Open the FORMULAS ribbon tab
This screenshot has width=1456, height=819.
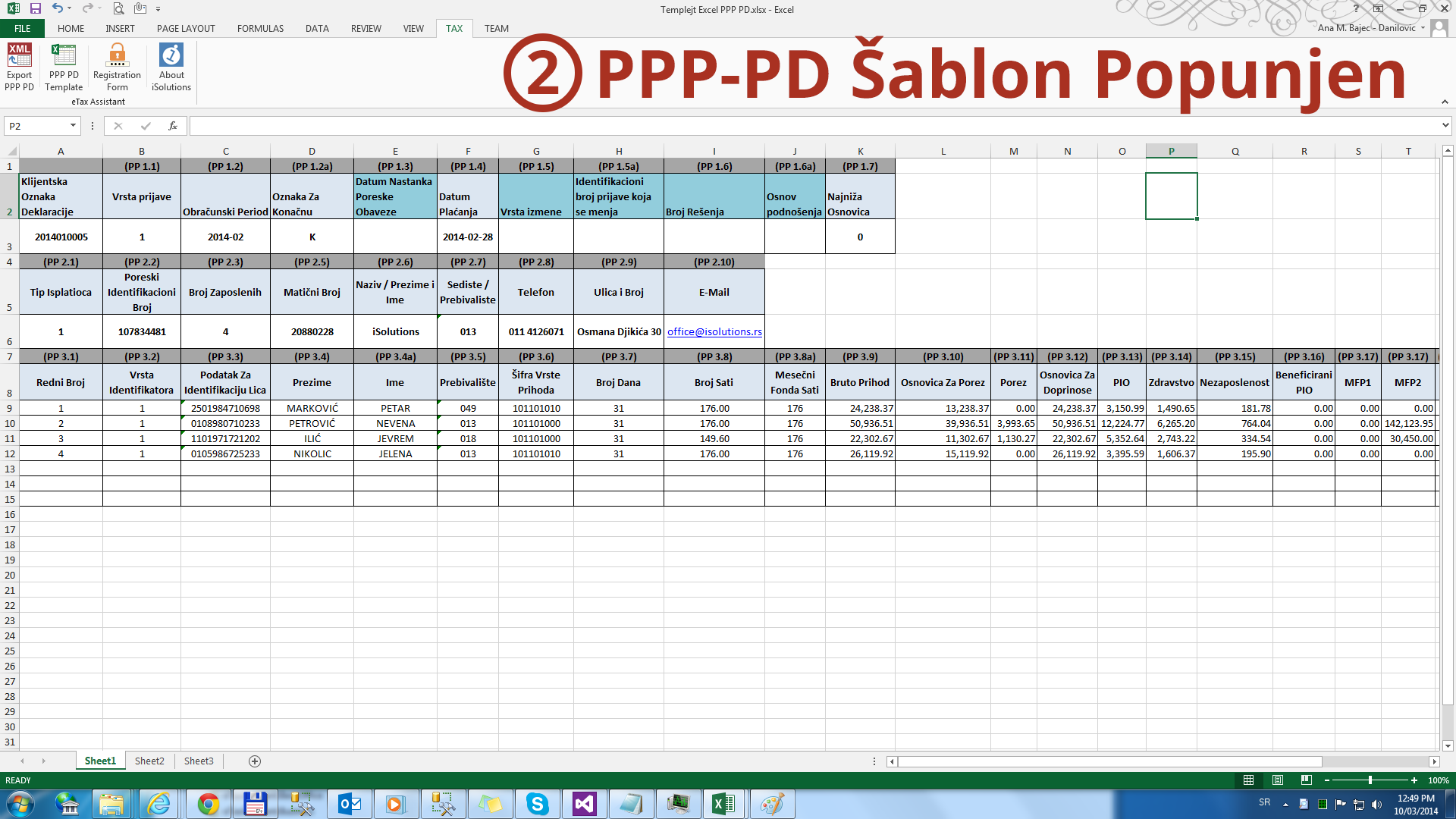coord(260,29)
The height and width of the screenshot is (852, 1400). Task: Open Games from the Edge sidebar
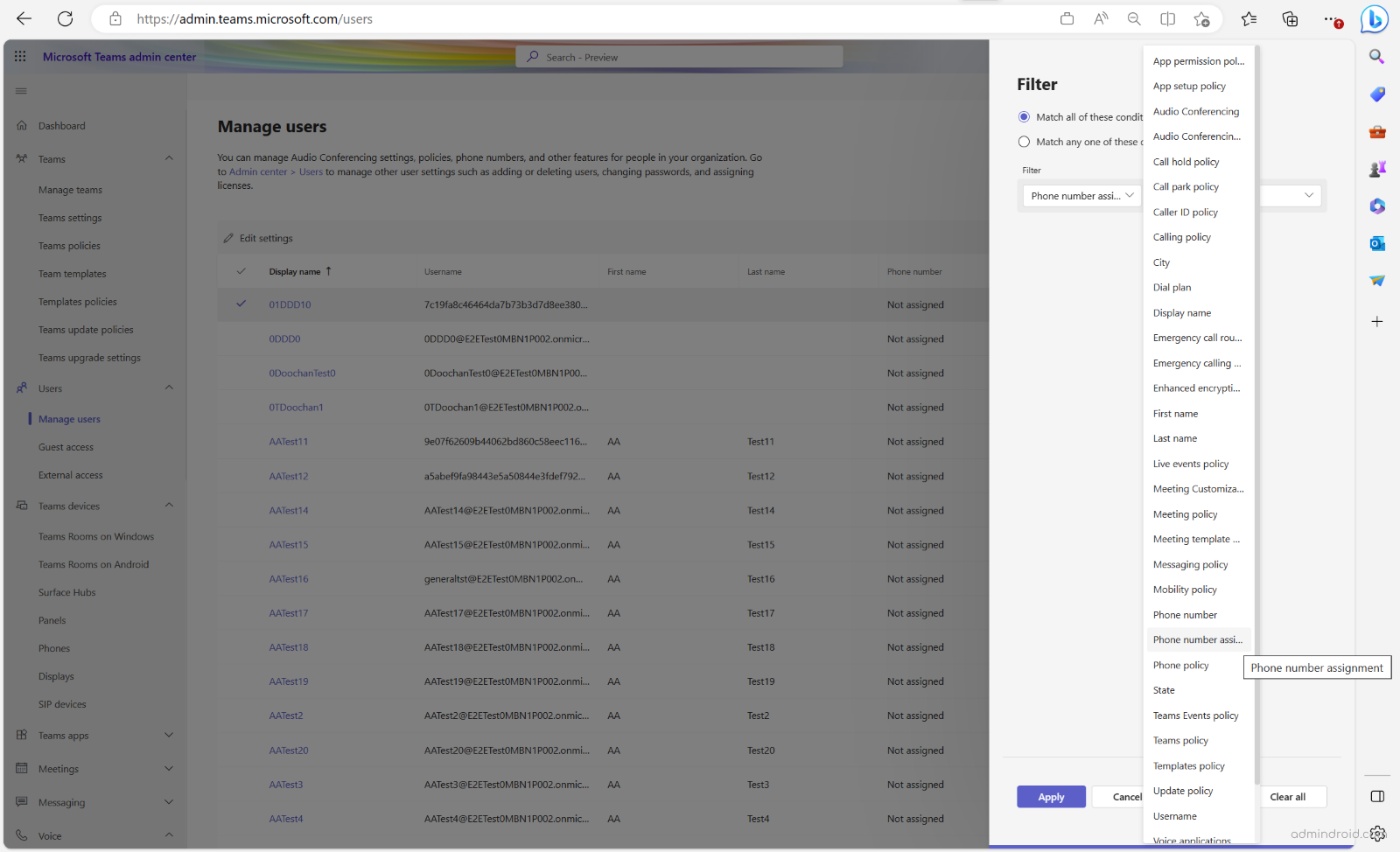click(x=1376, y=169)
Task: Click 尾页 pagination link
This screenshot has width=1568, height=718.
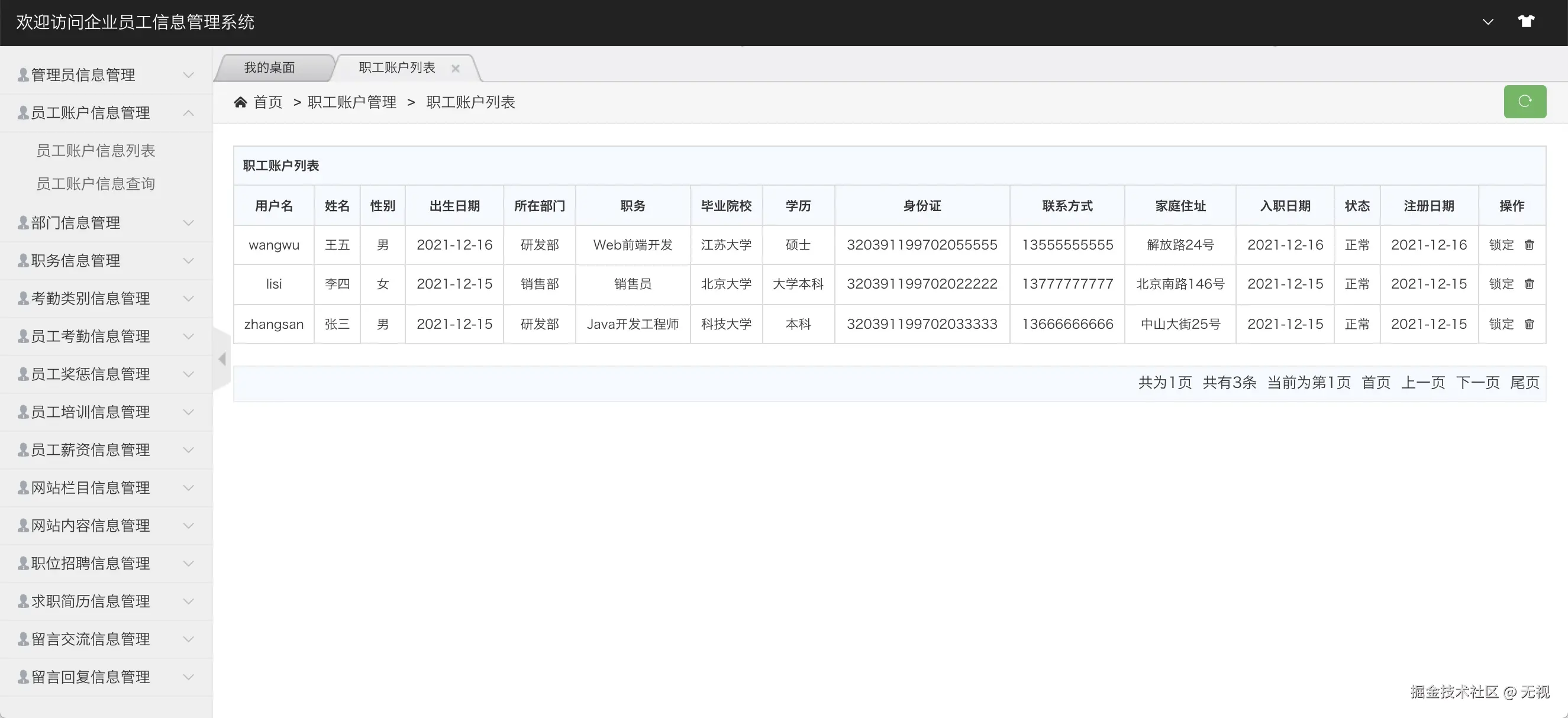Action: click(1524, 383)
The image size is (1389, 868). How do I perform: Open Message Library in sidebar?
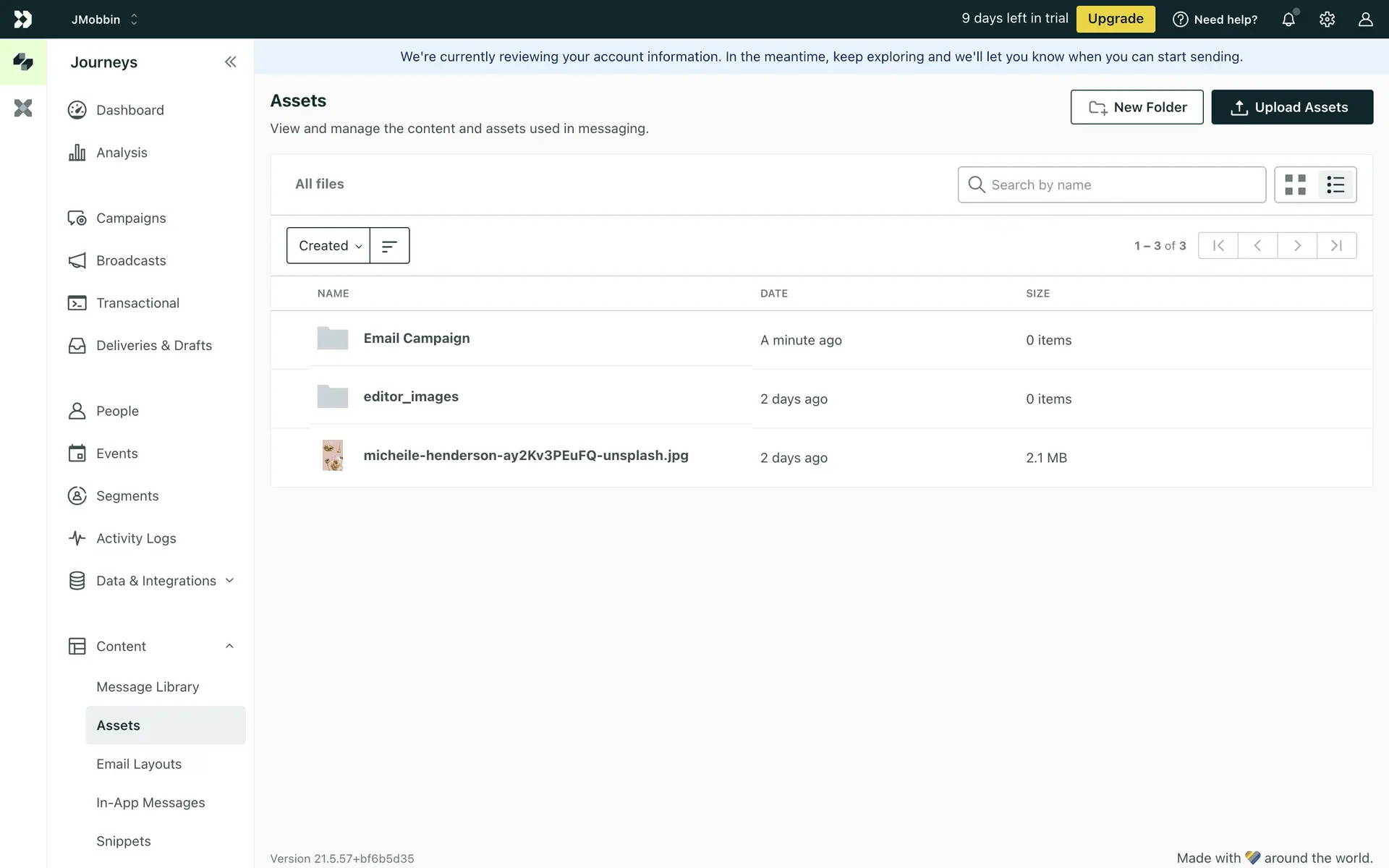click(148, 687)
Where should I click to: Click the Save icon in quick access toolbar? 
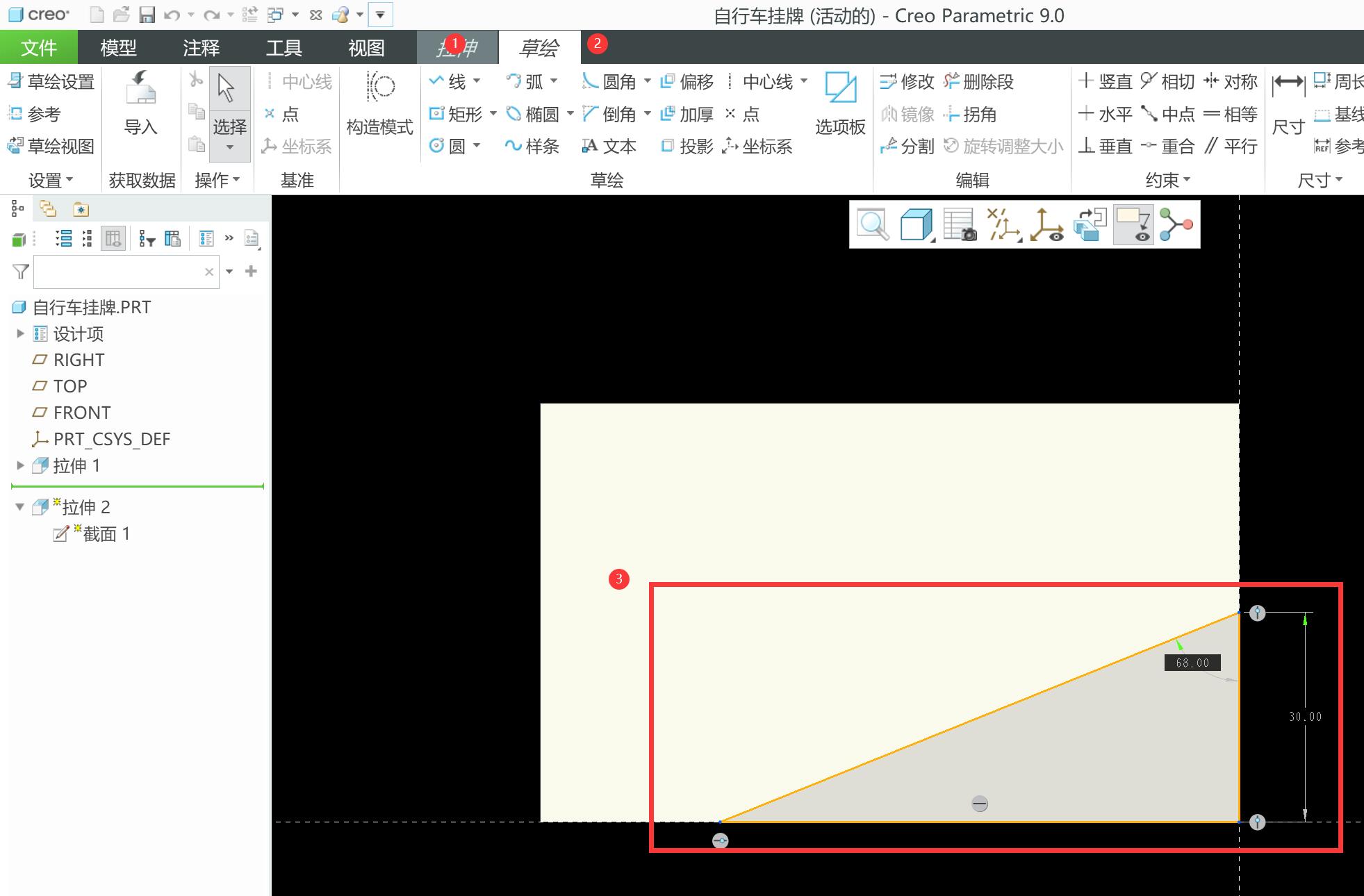(x=146, y=15)
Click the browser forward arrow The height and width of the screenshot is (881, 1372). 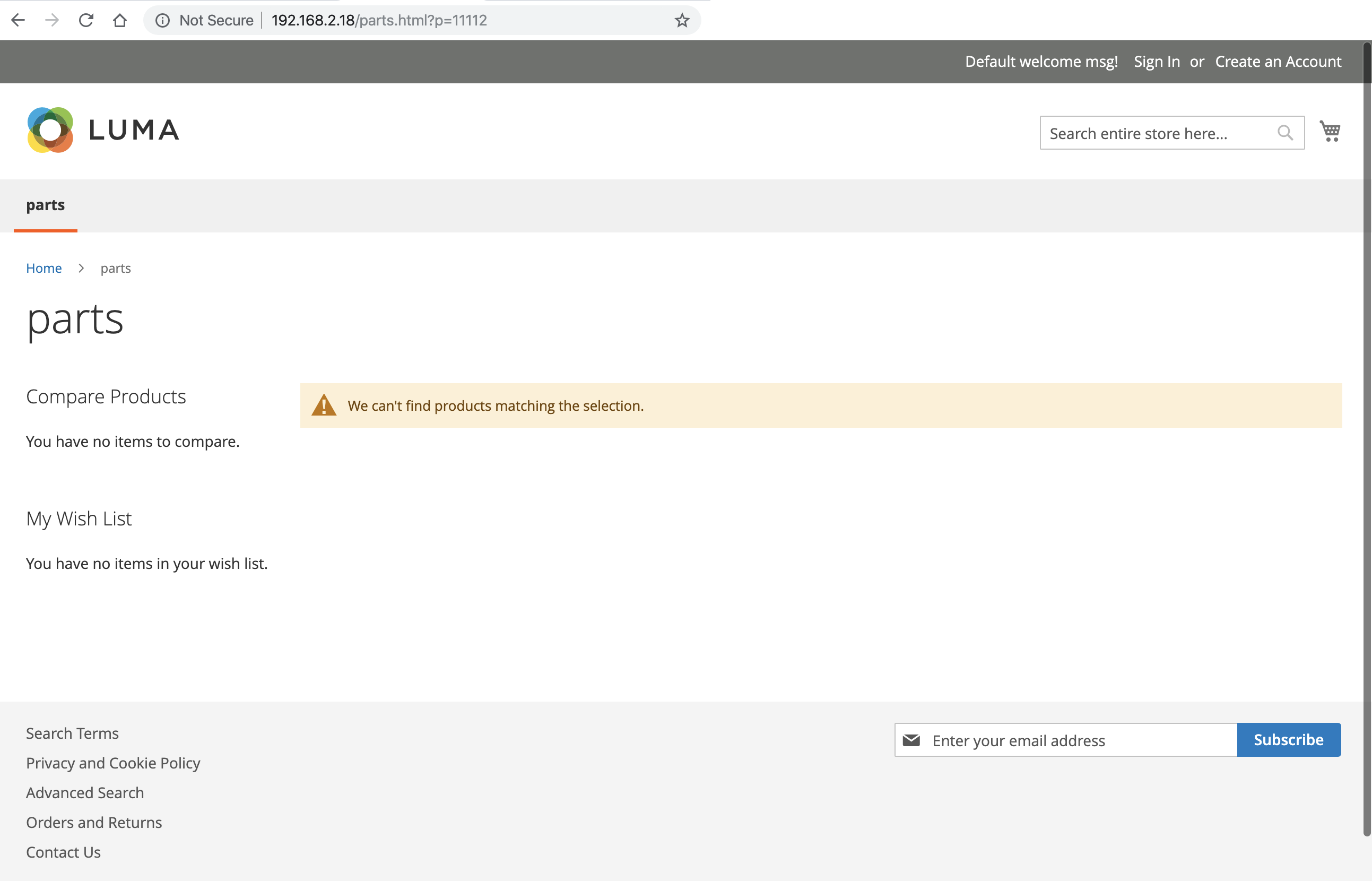pyautogui.click(x=52, y=21)
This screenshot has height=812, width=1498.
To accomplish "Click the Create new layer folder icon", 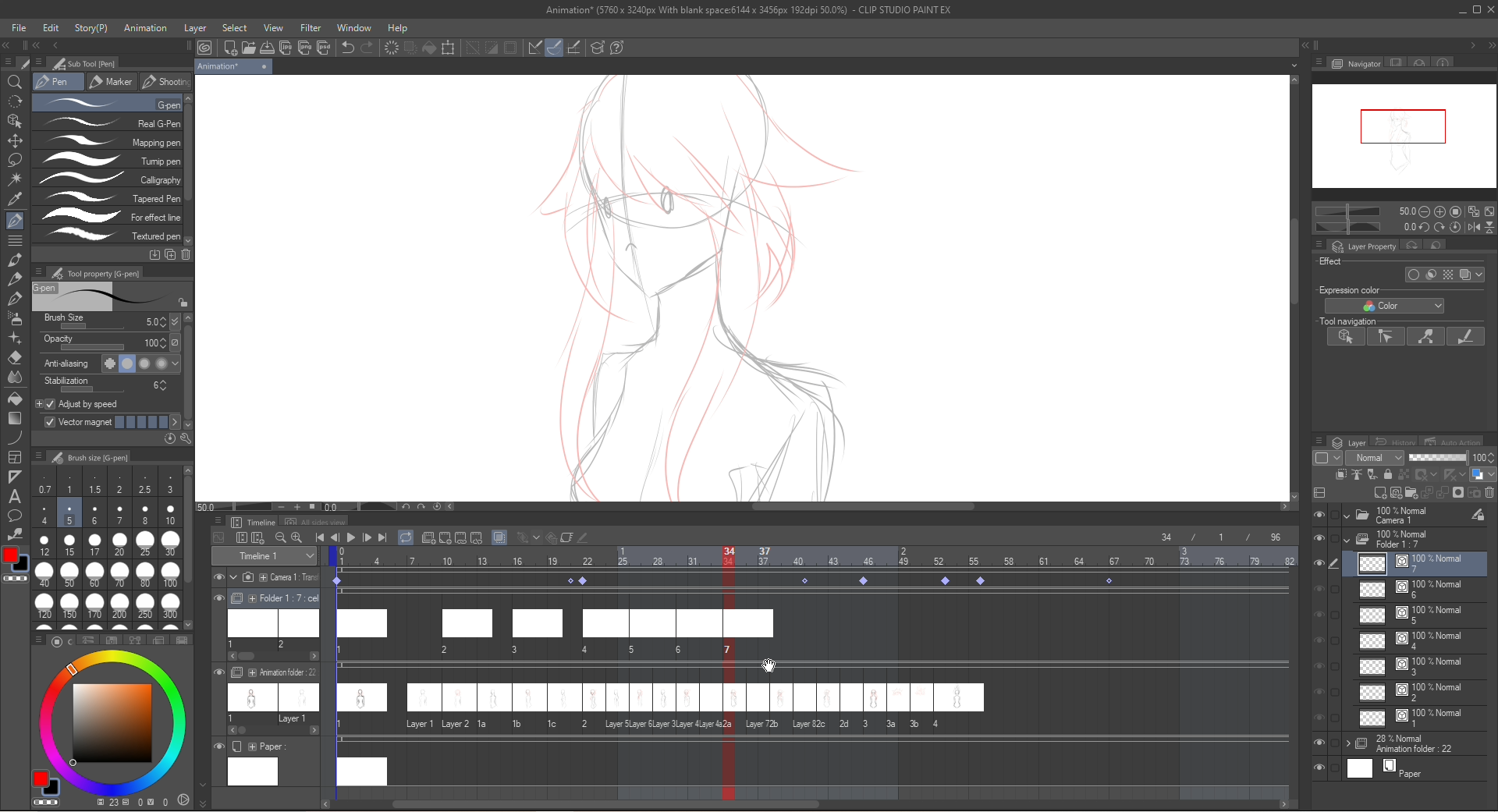I will point(1411,493).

▶ Directions: Without the pictures, return the listing above from its first line through the line that has "Task: Click 尾页 pagination link".

▶ Worked solution:
Open the FORMULAS ribbon tab
This screenshot has width=1456, height=819.
coord(260,29)
The height and width of the screenshot is (852, 1400). Task: Open Games from the Edge sidebar
click(x=1376, y=169)
Task: Click 尾页 pagination link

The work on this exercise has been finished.